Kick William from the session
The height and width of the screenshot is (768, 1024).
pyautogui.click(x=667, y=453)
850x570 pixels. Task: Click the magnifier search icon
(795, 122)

-------------------------

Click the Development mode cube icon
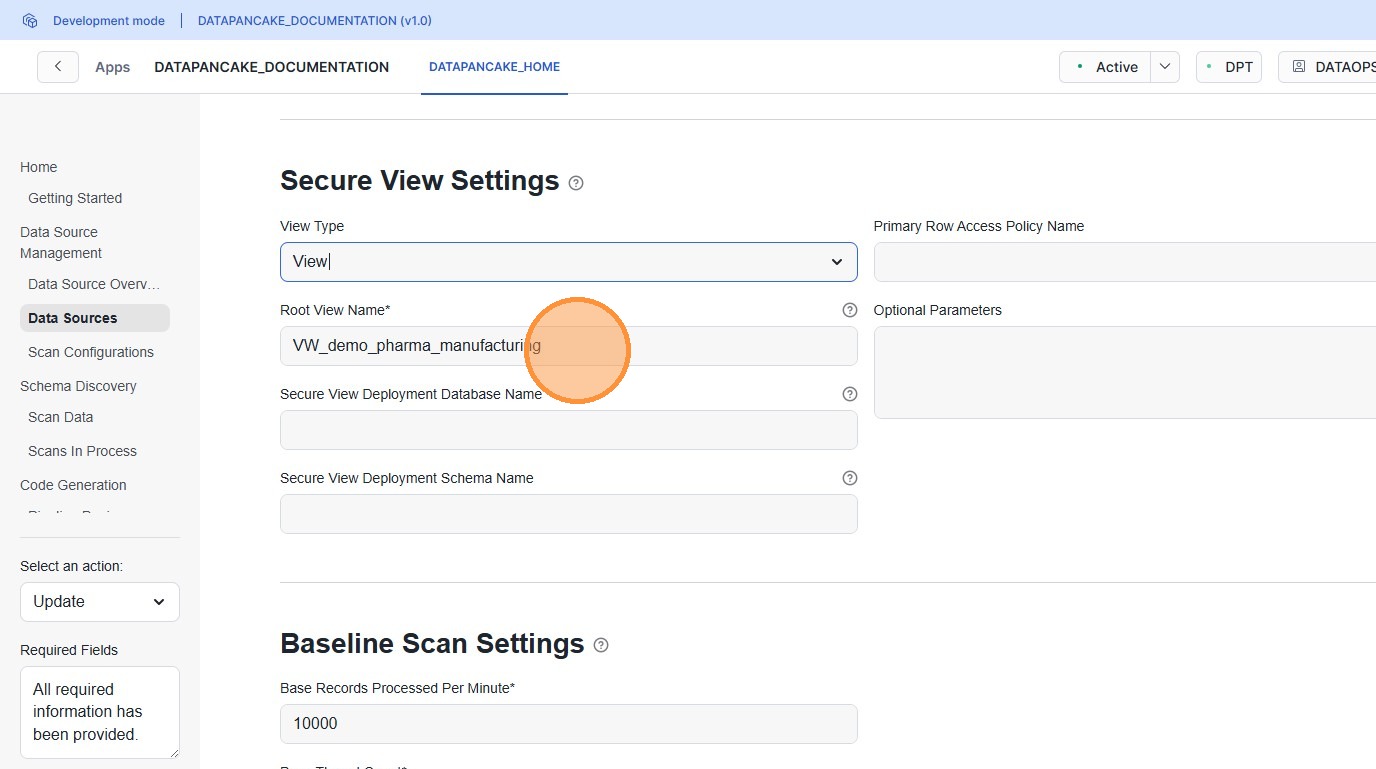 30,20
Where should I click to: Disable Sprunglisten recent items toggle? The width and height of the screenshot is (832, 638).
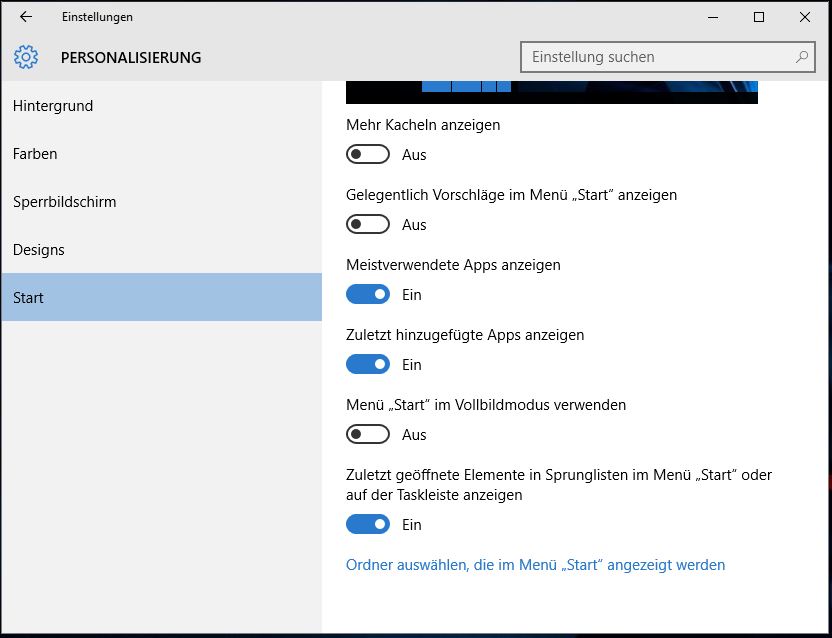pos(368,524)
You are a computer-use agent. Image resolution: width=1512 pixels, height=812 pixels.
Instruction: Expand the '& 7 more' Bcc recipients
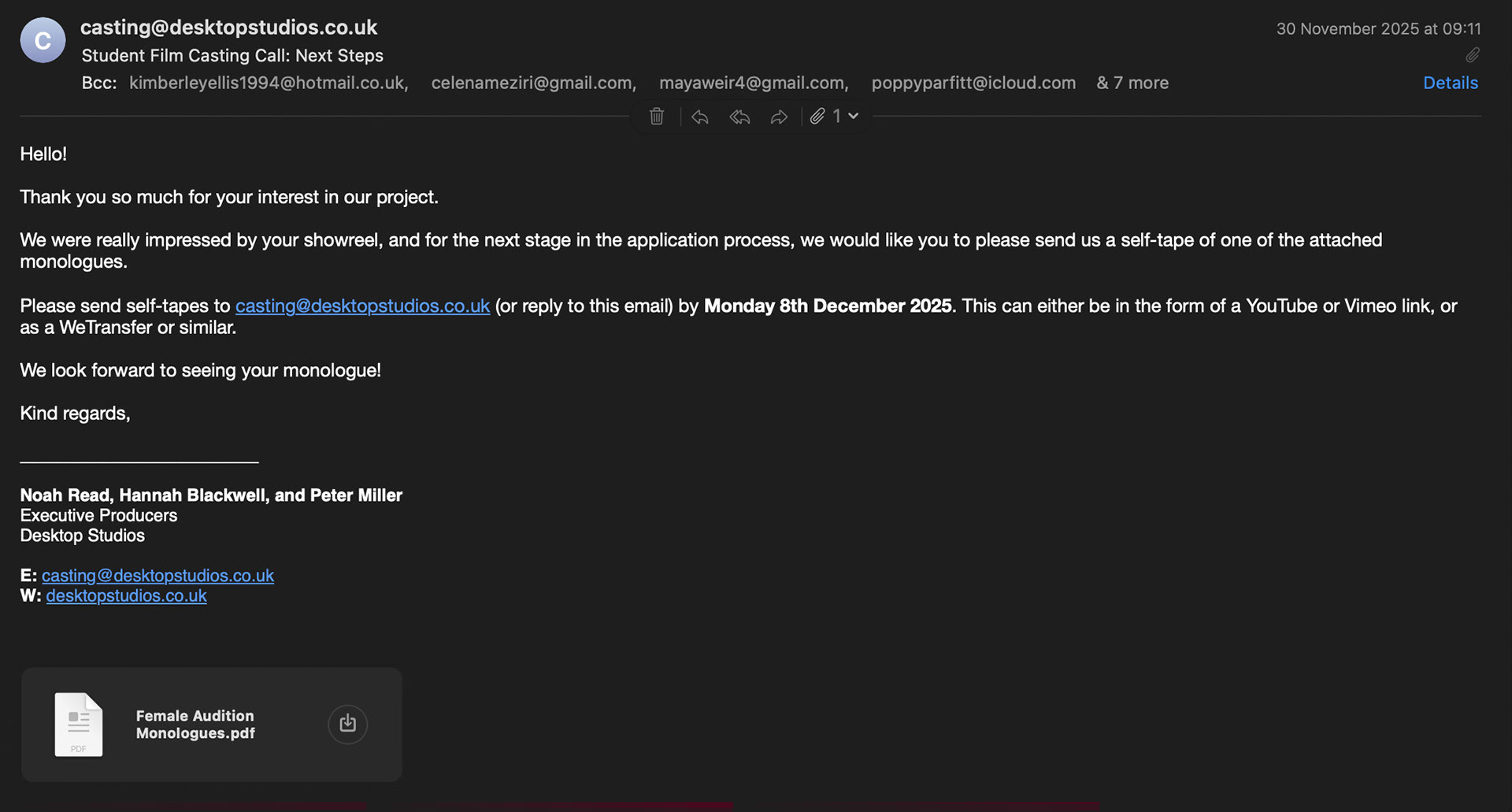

-------------------------

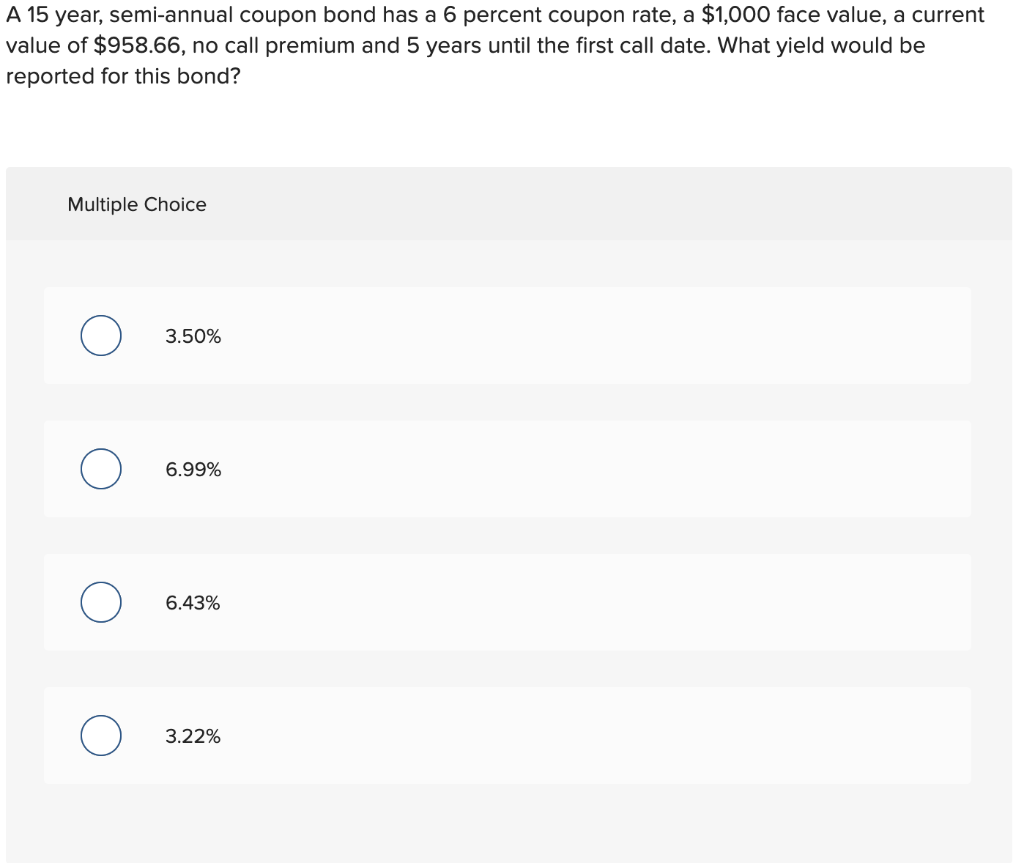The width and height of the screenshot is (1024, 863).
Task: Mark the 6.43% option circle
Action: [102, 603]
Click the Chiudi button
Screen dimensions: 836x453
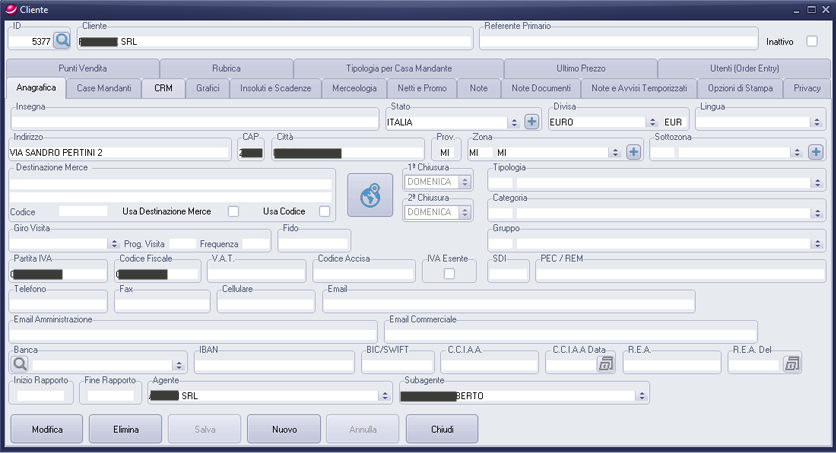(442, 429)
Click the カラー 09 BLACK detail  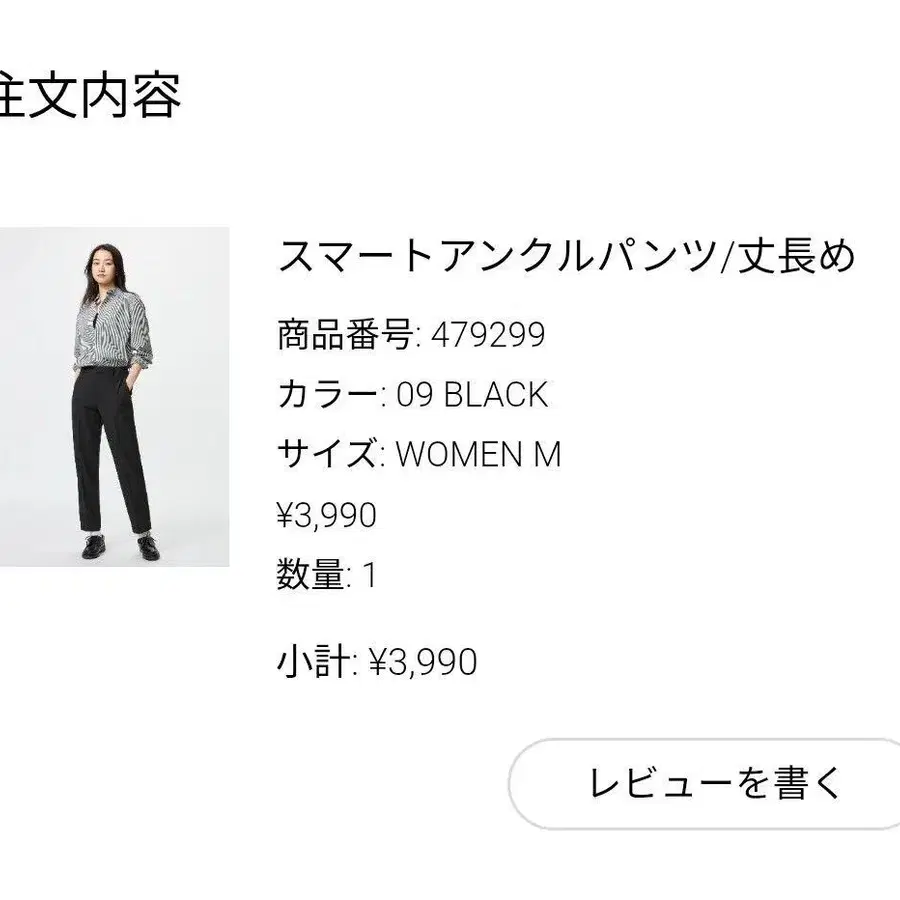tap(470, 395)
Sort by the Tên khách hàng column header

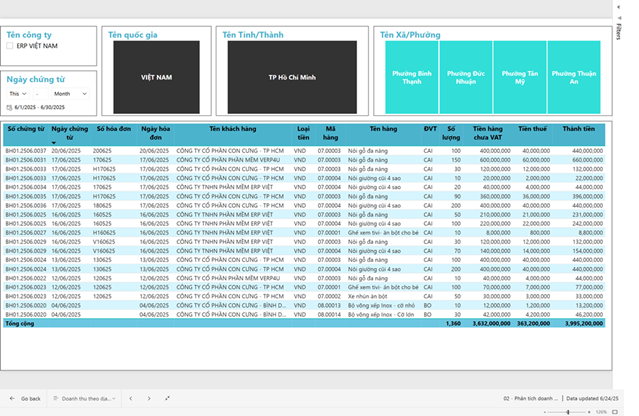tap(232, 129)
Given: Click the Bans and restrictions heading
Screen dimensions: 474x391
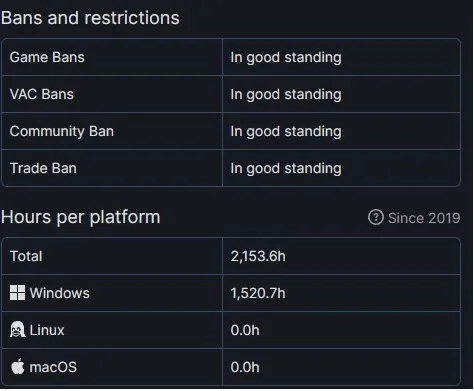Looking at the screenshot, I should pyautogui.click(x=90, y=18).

-------------------------

--- ACTIVITY ---
Though the entries above contain pictures, none should be copied; reproduce only the lines between the one holding "Where should I" and the one holding "Instruction: Expand the", inclusive, exactly as written.

--- ANSWER TO THE PROBLEM ---
Where should I click to: Disable Sprunglisten recent items toggle? The width and height of the screenshot is (832, 638).
pos(368,524)
You are a computer-use agent. Image resolution: width=1512 pixels, height=812 pixels.
Instruction: Expand the '& 7 more' Bcc recipients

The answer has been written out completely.